In Ghost Dog, one of my favorite movies of all-times, Forest Whitaker-turned-samurai reminds the viewer to meditate daily on his own death.
I try to do this whenever I can, but the reasons and the thought processes (or lack thereof) usually circle around awareness and breath. In other words, it’s not a terribly practical exercise.
Burial insurance (sometimes called funeral insurance), on the other hand, seems exceedingly practical. The last thing any family member wants to deal with in the immediate aftermath of losing a loved one is coming up with the money to pay for a proper burial. This expense can often cost upwards of several thousand dollars.
One route, to put it bluntly, is to simply take care of the bill before dying. Either over the phone or in person, you can simply pick out the package you want and pay for it right then and there.

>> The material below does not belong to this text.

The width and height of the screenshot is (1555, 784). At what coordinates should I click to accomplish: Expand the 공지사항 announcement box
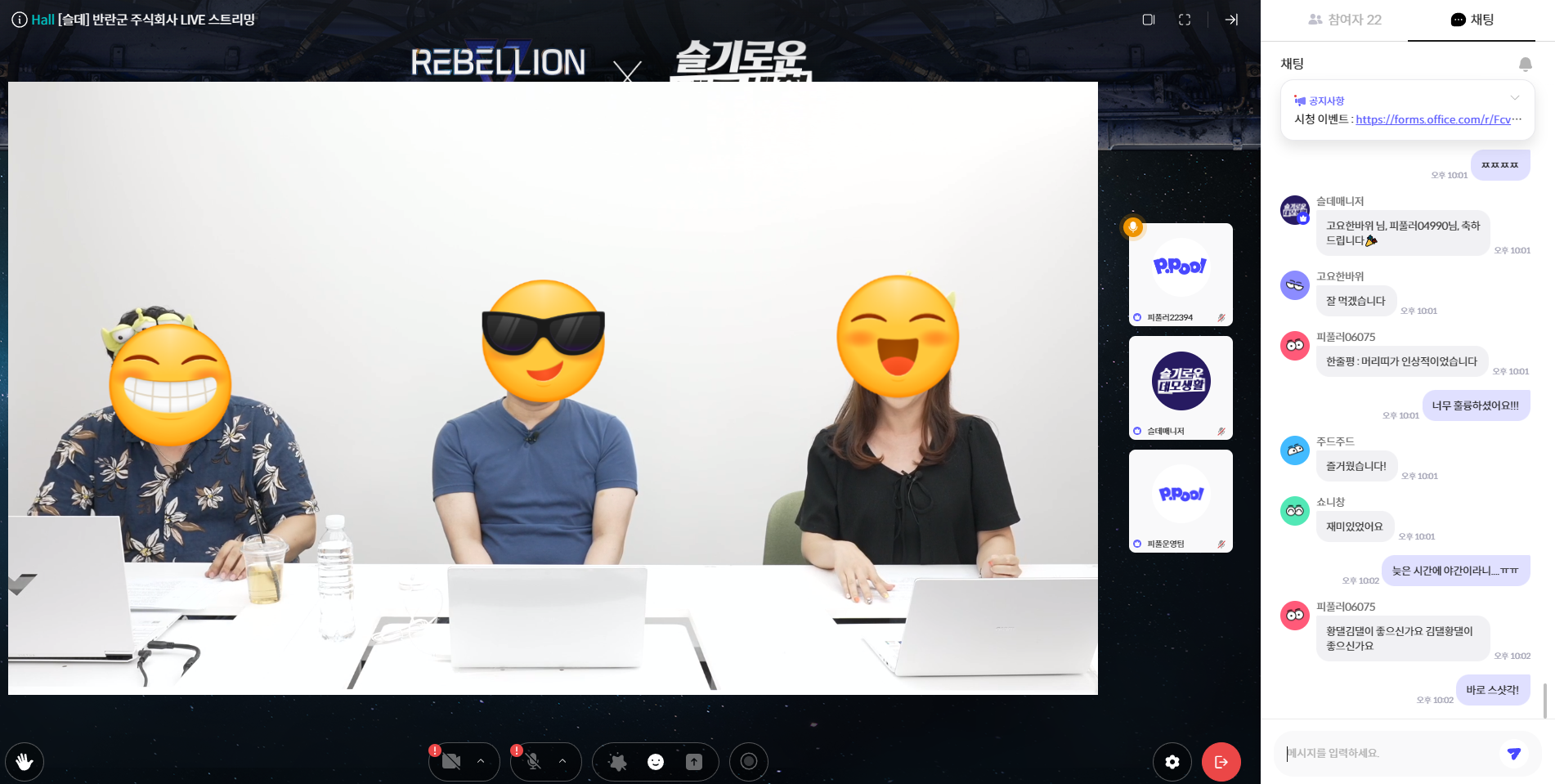[x=1514, y=98]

Burial insurance is another path one can take. In a sense, it’s a subset of life insurance; it pays only for the expenses related to the funeral itself. In actuality it is a way of financing the funeral -- a few dollars every month means that the bill will be covered down the road.
Of course, burial insurance isn’t an altruistic endeavor. Carriers are still looking to make money on the product, and for that reason they look at data points like they do for every other strand of insurance. For example, if you have suffered from serious illnesses in the past or smoke cigarettes, the data shows that your lifespan will shorter; therefore you will pay more each month for burial insurance.
One funny/cynical element of burial insurance is that your beneficiary MUST use the money to pay for your funeral. While life insurance just means a check for him to use however he needs or likes, with funeral insurance the funds are earmarked for this specific purpose. So if you don’t trust your partner or your next of kin to use the funds they inherit from you to send you off in style, burial insurance is a good way to “insure” you have a funeral at all.
More pleasantly, burial insurance can be purchased as a group policy, lowering the rates for each party involved.